=== Begin Enclosure ===
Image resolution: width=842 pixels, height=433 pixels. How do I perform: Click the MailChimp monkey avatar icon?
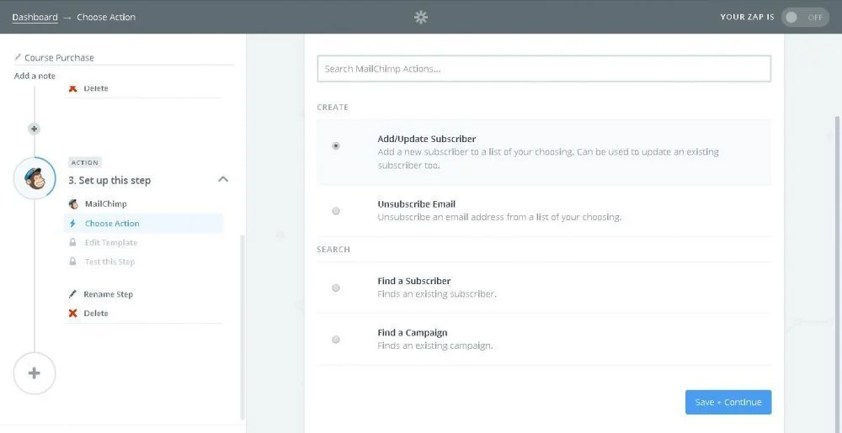click(35, 180)
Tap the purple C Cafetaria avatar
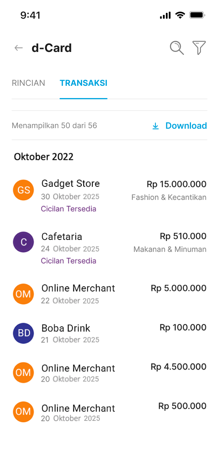The height and width of the screenshot is (474, 219). [x=23, y=242]
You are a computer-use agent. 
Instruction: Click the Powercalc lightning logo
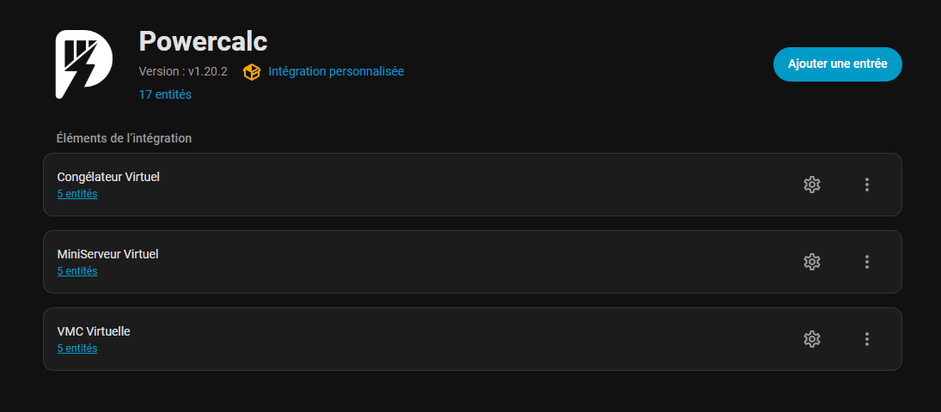[83, 64]
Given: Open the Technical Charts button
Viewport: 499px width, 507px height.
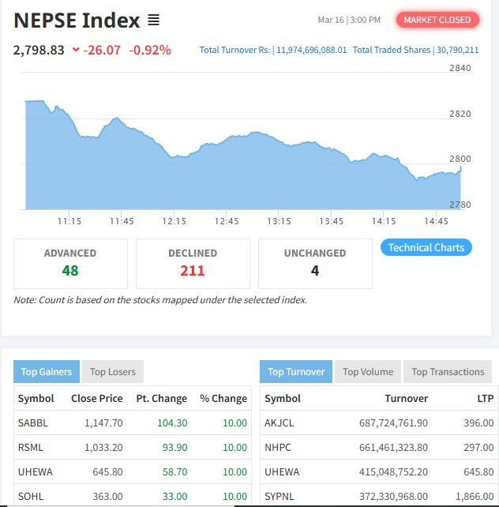Looking at the screenshot, I should click(x=426, y=247).
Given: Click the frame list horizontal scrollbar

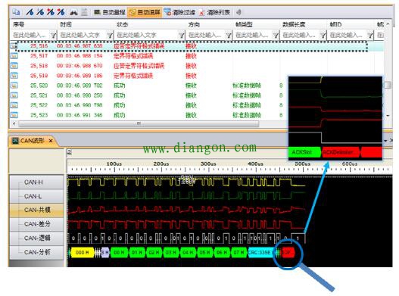Looking at the screenshot, I should pyautogui.click(x=139, y=123).
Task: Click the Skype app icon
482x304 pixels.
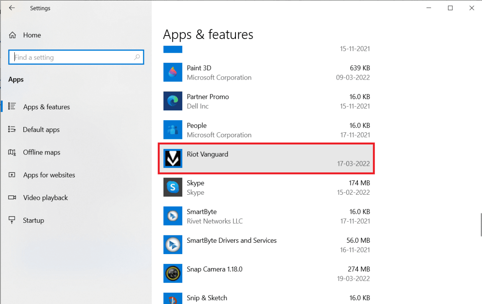Action: click(173, 188)
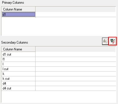Select the d1 primary column row

pyautogui.click(x=18, y=15)
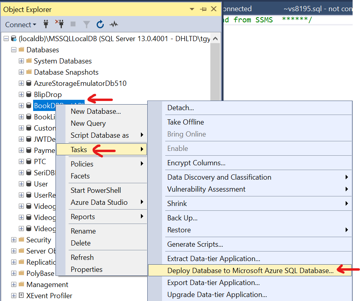Screen dimensions: 360x301
Task: Click the Disconnect icon in Object Explorer toolbar
Action: pos(59,24)
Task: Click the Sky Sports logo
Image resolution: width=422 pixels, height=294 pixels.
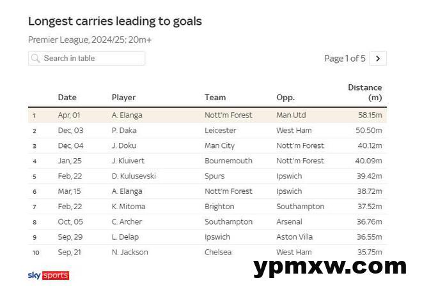Action: [49, 276]
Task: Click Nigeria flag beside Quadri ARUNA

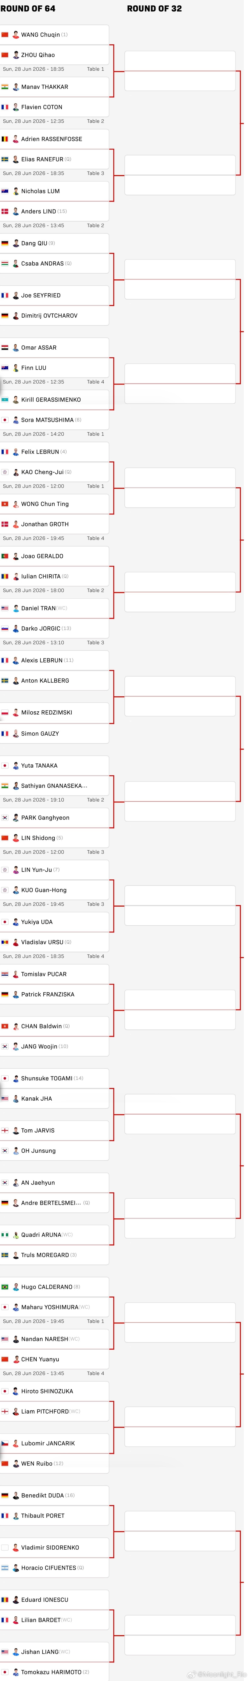Action: pos(5,1235)
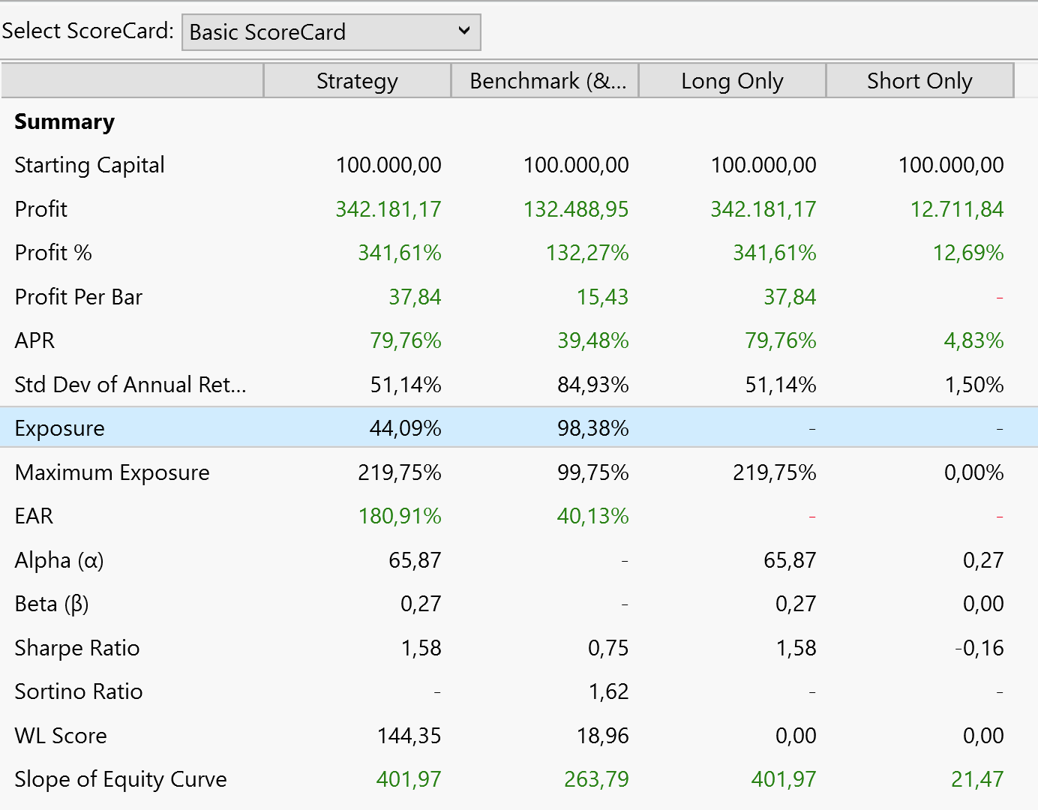The height and width of the screenshot is (810, 1038).
Task: Select the Std Dev of Annual Ret... row
Action: point(130,385)
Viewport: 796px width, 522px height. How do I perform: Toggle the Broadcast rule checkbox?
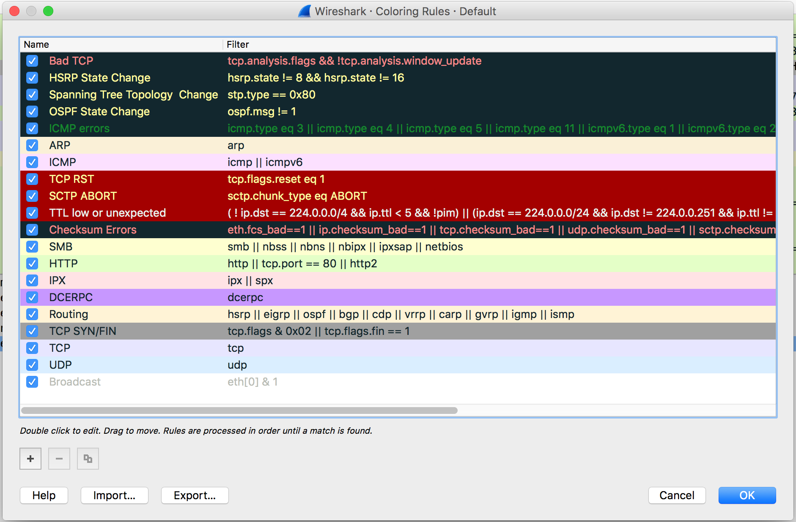(32, 382)
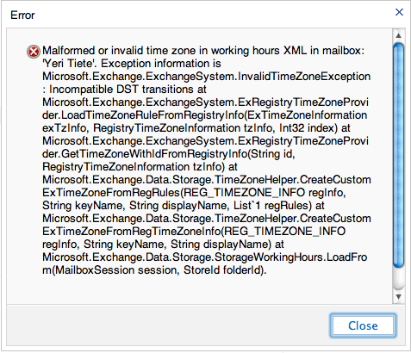The image size is (411, 353).
Task: Click the GetTimeZoneWithIdFromRegistryInfo line
Action: click(169, 154)
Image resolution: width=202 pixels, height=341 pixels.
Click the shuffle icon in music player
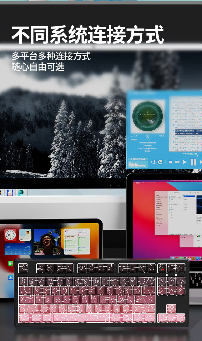153,162
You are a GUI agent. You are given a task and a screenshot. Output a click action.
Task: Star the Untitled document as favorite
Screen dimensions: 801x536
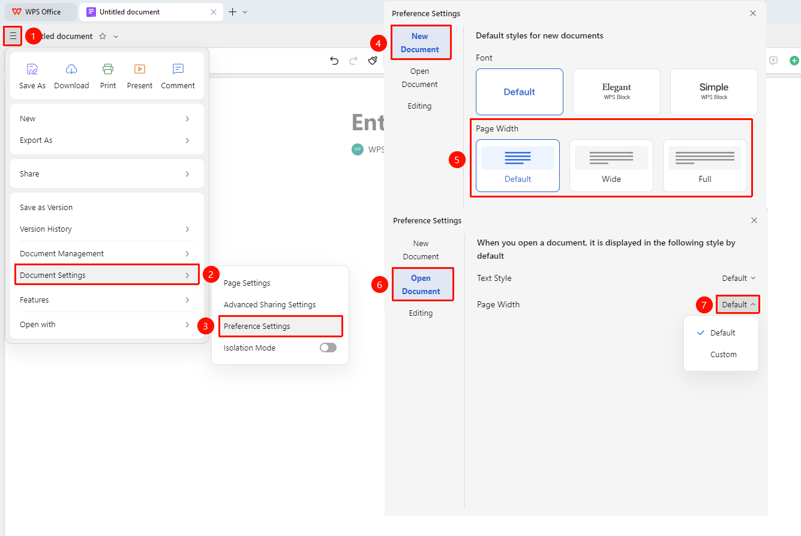point(103,36)
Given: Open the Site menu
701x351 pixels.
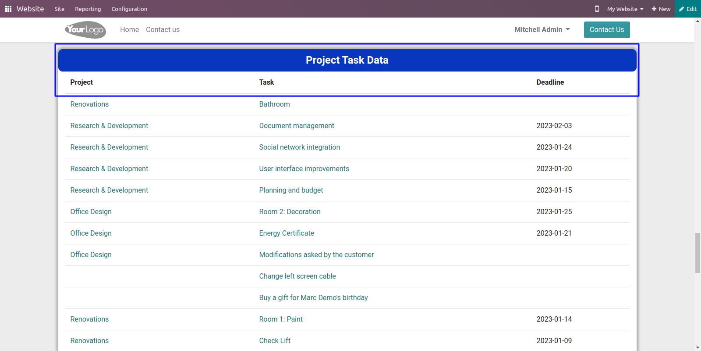Looking at the screenshot, I should click(60, 9).
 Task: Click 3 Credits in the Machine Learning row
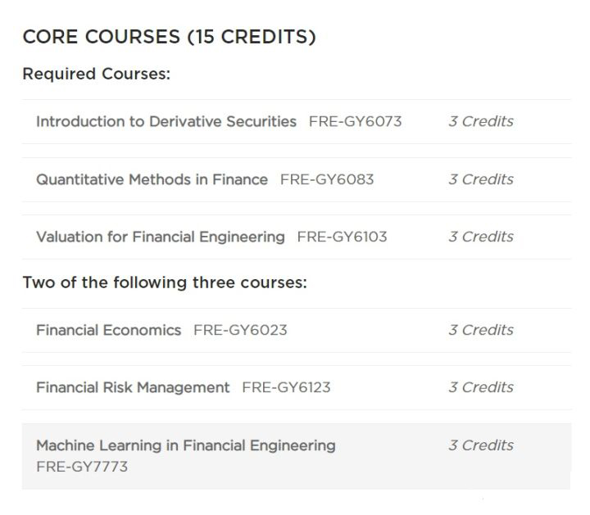click(x=480, y=445)
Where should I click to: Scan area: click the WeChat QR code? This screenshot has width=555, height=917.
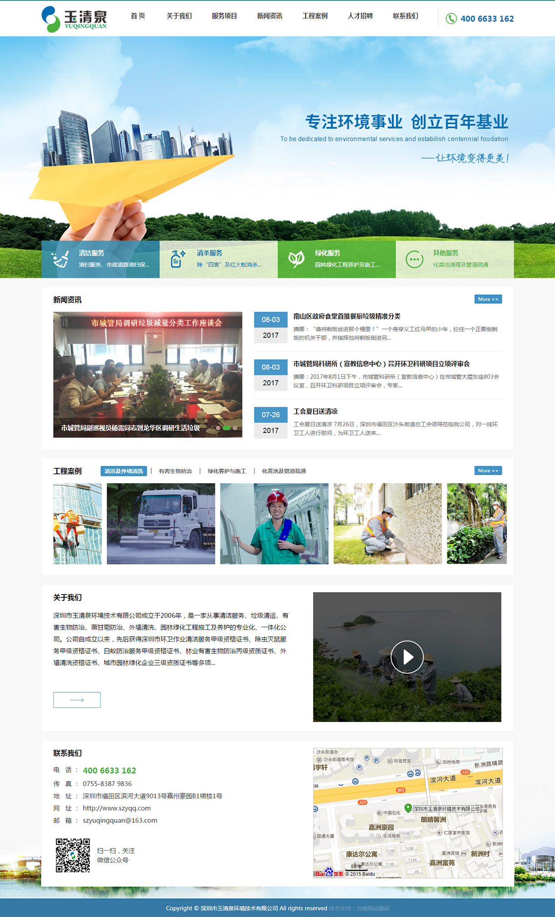tap(72, 855)

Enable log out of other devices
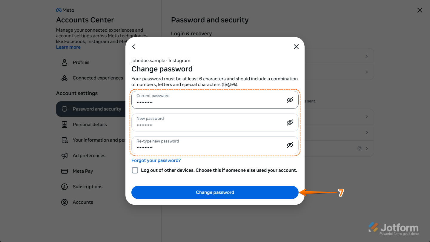coord(135,170)
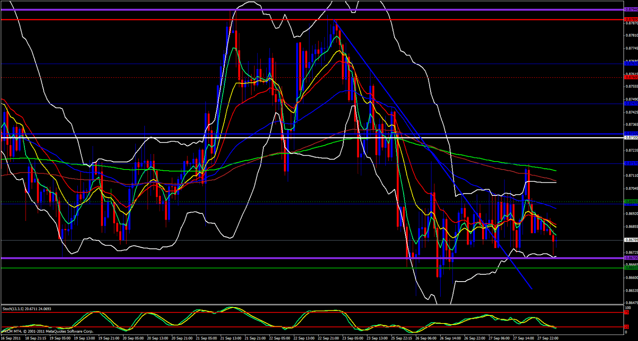
Task: Select the 21 Sep 13:00 time axis label
Action: 230,338
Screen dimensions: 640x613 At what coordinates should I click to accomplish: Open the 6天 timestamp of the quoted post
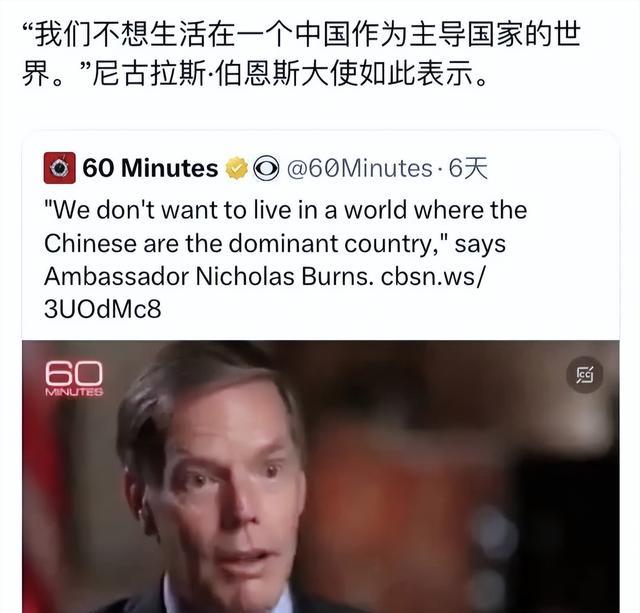(x=468, y=168)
=== End Enclosure ===
**What is expected**
Copy exactly, and only, the lines running from the one containing "Screen dimensions: 640x613" through the final line of the data, and omit the pictures.

**Answer**
Screen dimensions: 640x613 At what coordinates should I click to accomplish: Open the 6天 timestamp of the quoted post
(x=468, y=168)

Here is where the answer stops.